La expedición da la vuelta al Mundo 
 
          La expedición llegó a tierras venezolanas en marzo de 1809. Después de vacunar a 28 niños se dividió en dos. José Salvany se dirigió a Bogotá, Perú, Chile y Buenos Aires, a bordo del bergantín San Luís, acompañando de un médico ayudante, un practicante, un enfermero y cuatro niños.
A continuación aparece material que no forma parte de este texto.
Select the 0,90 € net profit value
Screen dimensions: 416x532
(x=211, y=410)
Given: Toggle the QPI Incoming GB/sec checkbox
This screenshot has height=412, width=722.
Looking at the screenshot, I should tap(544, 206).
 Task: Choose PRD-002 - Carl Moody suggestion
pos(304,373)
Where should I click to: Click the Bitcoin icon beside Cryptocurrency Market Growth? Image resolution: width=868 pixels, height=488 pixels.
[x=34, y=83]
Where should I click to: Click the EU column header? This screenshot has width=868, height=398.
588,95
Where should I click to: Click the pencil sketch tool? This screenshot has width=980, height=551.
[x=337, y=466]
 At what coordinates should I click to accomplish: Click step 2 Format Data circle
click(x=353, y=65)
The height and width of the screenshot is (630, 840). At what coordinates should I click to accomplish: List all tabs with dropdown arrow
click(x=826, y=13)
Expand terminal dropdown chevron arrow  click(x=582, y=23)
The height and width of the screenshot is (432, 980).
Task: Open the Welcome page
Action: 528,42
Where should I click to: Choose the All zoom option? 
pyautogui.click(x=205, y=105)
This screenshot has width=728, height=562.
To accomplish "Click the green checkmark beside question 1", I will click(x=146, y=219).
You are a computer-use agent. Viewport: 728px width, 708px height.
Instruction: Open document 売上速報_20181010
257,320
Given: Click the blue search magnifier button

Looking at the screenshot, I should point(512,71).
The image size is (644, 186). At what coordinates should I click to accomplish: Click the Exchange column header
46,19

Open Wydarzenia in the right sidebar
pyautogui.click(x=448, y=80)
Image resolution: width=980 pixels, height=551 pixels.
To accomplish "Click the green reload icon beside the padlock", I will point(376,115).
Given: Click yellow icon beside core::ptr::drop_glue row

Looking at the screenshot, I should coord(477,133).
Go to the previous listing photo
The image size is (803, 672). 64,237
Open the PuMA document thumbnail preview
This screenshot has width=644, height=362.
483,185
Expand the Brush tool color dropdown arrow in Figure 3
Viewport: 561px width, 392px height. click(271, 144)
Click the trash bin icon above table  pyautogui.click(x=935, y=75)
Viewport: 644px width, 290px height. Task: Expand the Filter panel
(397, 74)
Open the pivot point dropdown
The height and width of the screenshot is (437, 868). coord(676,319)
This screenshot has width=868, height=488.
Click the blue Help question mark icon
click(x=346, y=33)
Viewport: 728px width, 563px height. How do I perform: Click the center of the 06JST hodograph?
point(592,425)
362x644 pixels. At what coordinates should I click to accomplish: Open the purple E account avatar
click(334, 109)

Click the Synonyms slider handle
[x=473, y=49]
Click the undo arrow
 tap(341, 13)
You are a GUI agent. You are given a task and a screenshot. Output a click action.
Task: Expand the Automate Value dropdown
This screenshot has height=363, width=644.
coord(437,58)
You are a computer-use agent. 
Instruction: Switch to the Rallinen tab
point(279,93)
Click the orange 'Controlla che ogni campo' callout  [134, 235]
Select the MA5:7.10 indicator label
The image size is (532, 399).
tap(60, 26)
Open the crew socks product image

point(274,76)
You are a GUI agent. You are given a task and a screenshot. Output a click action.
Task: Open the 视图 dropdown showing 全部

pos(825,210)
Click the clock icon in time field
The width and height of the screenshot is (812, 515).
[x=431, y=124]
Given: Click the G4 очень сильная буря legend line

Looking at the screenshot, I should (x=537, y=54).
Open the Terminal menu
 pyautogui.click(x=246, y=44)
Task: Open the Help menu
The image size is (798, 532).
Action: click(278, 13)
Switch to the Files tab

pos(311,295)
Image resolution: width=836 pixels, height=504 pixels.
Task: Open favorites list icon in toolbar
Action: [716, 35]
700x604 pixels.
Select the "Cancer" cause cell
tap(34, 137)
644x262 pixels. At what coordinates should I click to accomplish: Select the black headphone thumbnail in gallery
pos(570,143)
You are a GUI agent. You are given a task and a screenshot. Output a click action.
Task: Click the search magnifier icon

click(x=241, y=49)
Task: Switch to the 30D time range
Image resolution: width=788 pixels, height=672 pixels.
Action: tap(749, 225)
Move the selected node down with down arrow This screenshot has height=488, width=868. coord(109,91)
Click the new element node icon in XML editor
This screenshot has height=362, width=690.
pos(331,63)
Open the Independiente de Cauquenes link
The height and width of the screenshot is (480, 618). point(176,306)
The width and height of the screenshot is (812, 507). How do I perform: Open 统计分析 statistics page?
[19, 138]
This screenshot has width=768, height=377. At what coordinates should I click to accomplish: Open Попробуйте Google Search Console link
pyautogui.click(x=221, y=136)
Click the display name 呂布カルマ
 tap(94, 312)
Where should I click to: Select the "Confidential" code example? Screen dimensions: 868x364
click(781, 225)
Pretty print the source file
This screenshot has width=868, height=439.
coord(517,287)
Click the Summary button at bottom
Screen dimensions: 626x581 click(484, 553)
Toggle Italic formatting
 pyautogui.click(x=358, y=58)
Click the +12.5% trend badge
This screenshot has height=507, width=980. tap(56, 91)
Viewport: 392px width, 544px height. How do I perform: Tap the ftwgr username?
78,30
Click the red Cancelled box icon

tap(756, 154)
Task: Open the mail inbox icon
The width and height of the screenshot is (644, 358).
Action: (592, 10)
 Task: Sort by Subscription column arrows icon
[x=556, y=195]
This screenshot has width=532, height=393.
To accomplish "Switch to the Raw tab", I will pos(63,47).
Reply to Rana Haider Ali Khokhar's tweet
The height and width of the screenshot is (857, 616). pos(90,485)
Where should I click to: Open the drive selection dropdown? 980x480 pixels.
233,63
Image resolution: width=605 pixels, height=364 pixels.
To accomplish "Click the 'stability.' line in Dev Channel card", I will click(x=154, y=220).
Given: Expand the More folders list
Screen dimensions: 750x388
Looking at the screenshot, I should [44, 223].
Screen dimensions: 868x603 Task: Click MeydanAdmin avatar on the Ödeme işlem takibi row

Mientras que el grupo de Balmis, acompañado por la cuidadora Isabel Sendales, seis niños, un médico ayudante, un practicante y tres enfermeros, se dirigieron a Cuba y de allí a México. El 7 de febrero de 1805 tomaron rumbo a Filipinas, Macao y Cantón, llegando a la Isla de Santa Elena el 15 de junio de 1806. Un mes después llegaban a Lisboa, y desde allí a Madrid, donde la expedición ponía fin a una gran proeza, de la cual el mundo científico y sanitario le rinde su mayor reconocimiento. 
 
          Dos siglos después, el 8 de mayo de 1980, la OMS certificaba la  erradicación de la Viruela a nivel mundial.